Da sosta a sosta per chiudere un periodo che ha portato tante conferme e sempre più certezze a un organico, quello dell'Inter, che si è riscoperto all'altezza di una stagione che si prospetta lunga e logorante. Quella contro l'Atalanta, calcio d'inizio alle ore 12.30 di domenica sarà la sesta partita in 21 giorni in un autentico tour de force che ha visto gli uomini allenati da Luciano Spalletti affrontare e vincere in campionato contro Lazio, Genoa e Milan nel derby oltre alla doppia sfida di Champions League contro il Barcellona in cui sono arrivati una sconfitta e un pareggio preziosissimo. La rosa è all'altezza, dicevamo, ma in vista della trasferta di Bergamo c'è una chiave tattica importante su cui Spalletti dovrà lavorare anche in ottica futura. 

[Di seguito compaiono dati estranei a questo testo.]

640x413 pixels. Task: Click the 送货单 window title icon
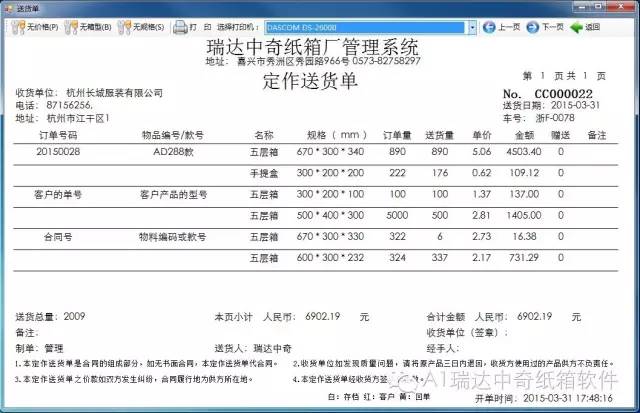tap(9, 8)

ESTERNI CONTRO LA DIFESA A 3 - Sì perché l'Atalanta è squadra ostica, oltre che in un grandissimo stato di forma e adotta uno schema tattico spesso indigesto ai nerazzurri. Già altre cinque volte in stagione l'Inter si è ritrovata ad affrontare squadre schierate con una difesa a 3 fatta di linee molto strette e ripartenze quanto più rapide possibili. Contro il Torino terminò 2-2, contro il Bologna il 3-0 finale arrivò solo negli ultimi 15 minuti dopo una gara di grande sofferenza e anche il 2-1 ottenuto contro la Spal fu frutto di giocate estemporanee di Icardi e di un secondo tempo in cui i ragazzi di Semplici furono praticamente padroni del campo. Solo nelle ultime due gare contro Genoa e Lazio l'Inter è riuscita a dominare sottolineando, una volta di più, come il 'fattore esterni' sia fondamentale in chiave tattica.

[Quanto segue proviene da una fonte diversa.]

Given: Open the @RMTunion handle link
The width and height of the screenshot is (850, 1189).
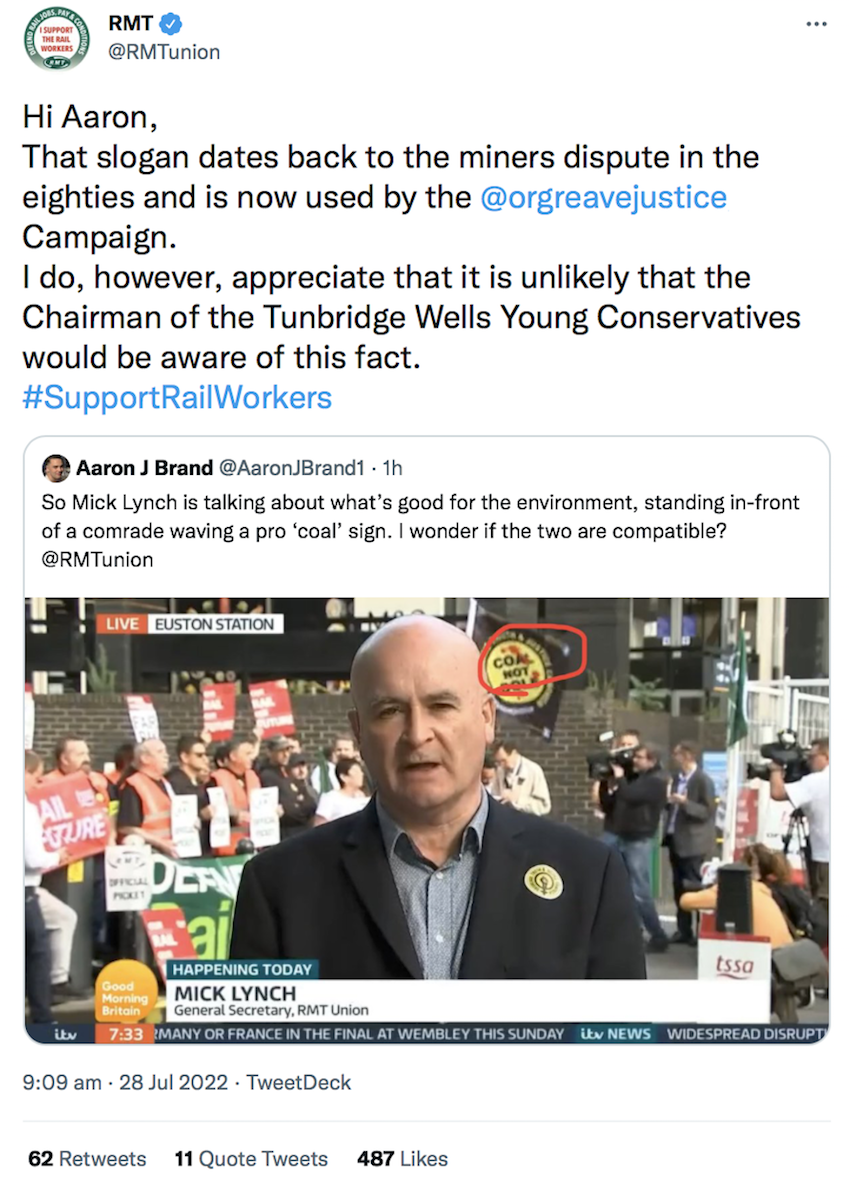Looking at the screenshot, I should 164,52.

I VERI PERISIC E KEITA - Vincere i duelli in fascia è la chiave tattica più importante contro squadre che, tendenzialmente, stringono le proprie maglie attorno al centravanti (Icardi) e in mezzo al campo. Nella gara contro la Spal, quella in cui fu lampante la difficoltà nerazzurro Perisic e Keita furono schiacciati dall'esuberanza di Lazzari e in parte Fares. Proprio da questi due talenti l'Inter si aspetta molto di più e la gara contro l'Atalanta potrebbe rappresentare quella della svolta. Perisic non ha saltato una gara da inizio anno, è ovviamente stanco e provato dal lungo percorso della Croazia al Mondiale e oggi fatica ad essere l'esterno esplosivo e dominante della passata stagione. Keita, invece, qualche lampo di vivacità lo ha messo in campo quando chiamato in causa, ma il suo rendimento è ancora troppo al di sotto degli standard che potrebbero portare i nerazzurri, a fine stagione, al riscatto dal Monaco. Per entrambi serve la svolta perchè per l'Inter, domenica come nel proseguo della stagione, Perisic e Keita saranno fondamentali. Il lavoro di Spalletti dovrà recuperare anche loro.